Thursday, January 13, 2011

New Year, New Day!

A year-ago this month I was in a "starting fresh" mood. I was ready to make more life changes in hopes of getting pregnant and having a baby with the only man I would ever want to do that with. I started the year talking about a detox plan and cutting gluten from my diet. Not much changed on that front, still no baby.

But a year later, I am mentally OK and that, ladies and gents, proved to be the biggest challenge of 2010. I started that year without a full-time job after the financial sector crumbled, along with my job. But things got better and I finally got a new job that brought me into a fairly new sector where I met new people, and I like what I am doing. I knew that changing my focus from trying to get pregnant to just living each day and focusing on my marriage would be hard, and holy shit did it suck. But, I am finally in a place where trying to conceive isn't the only damn thing on my mind.

Guys always joke about how trying to get pregnant is fun bc of all of the practicing  you get to do. Yes, at first it's totally fun. Then after a while, not so much. One of my friend's husbands said to my husband, you must be like a porn star. Yes, if porn is like this:
Me: "I am ovulating"
The Hubz: "Oh Ok"
Me: "I am tired, can we do it now"
Hubz: "Ok"
Several minutes later...
Me: "Hand me those pillows so I can prop my butt up"
Hubz: "Ok. I going to go change my teams" (if your husband plays fantasy football/baseball you know what I am talking about :)
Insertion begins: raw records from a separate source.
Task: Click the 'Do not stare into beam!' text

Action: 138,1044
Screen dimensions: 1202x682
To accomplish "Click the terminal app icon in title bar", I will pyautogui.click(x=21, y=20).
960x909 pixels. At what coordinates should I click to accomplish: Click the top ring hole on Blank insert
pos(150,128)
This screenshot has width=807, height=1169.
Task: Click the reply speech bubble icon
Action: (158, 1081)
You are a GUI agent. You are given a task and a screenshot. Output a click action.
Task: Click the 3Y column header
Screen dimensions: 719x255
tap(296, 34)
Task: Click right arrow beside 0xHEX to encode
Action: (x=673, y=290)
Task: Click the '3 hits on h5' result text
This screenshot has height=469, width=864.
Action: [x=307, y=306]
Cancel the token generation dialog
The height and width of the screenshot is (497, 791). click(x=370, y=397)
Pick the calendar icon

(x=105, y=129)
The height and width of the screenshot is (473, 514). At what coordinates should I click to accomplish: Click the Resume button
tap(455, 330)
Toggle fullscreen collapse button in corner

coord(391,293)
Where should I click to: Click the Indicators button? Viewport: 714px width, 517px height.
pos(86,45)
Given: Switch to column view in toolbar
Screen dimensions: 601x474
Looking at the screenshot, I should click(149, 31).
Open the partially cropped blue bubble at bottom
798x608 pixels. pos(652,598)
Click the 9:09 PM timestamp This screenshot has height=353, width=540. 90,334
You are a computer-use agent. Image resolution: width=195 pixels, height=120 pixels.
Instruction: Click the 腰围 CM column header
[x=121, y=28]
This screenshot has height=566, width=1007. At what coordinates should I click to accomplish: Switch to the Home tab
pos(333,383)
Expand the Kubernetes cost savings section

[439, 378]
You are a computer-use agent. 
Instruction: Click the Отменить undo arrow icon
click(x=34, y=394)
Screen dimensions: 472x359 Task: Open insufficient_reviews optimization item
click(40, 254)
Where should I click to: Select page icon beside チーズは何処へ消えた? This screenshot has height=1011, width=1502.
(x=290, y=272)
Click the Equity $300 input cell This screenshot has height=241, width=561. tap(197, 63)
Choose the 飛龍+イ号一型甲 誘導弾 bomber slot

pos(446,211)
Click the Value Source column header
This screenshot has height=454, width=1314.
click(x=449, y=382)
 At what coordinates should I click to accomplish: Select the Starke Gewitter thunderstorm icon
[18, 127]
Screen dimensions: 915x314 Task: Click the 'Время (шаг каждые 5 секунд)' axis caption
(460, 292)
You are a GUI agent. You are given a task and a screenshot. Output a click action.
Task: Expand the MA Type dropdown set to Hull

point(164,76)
Needless to say we are NOT in that place anymore - thank god. But keep in mind, I have been on an extended break from trying to get pregnant --  in terms of using any methods of intervention with a doctor or holistic health professional. I am not sure if I needed this time to get my sanity back, or if I am fooling myself. The future holds all of the cards and I am not sure if I have a full house or not.

One thing I do know is that I have become more comfortable with not having kids than I thought I would. I cherish my uninterrupted sleep and ability to do whatever I want, when I want. That is part of being in a moment and being in my marriage, instead of being in the future of my marriage.

I was reading another infertility blog today and the writer was so insightful. You can tell she is getting to a place of maturity and dealing with life that takes some people two lifetimes to get to. But she is doing it with class and style. This couple is choosing Plan C - life without a child after struggling with infertility and IVF.

In her year-in-review post she wrote that her biggest achievement of 2010 was surviving infertility with her marriage and sanity in tact.  I second that achievement, which pretty much sums up my 2010. If you are reading this and are in the depths of despair with all that comes with infertility, things will get better, no matter what choice you make or stage you are at.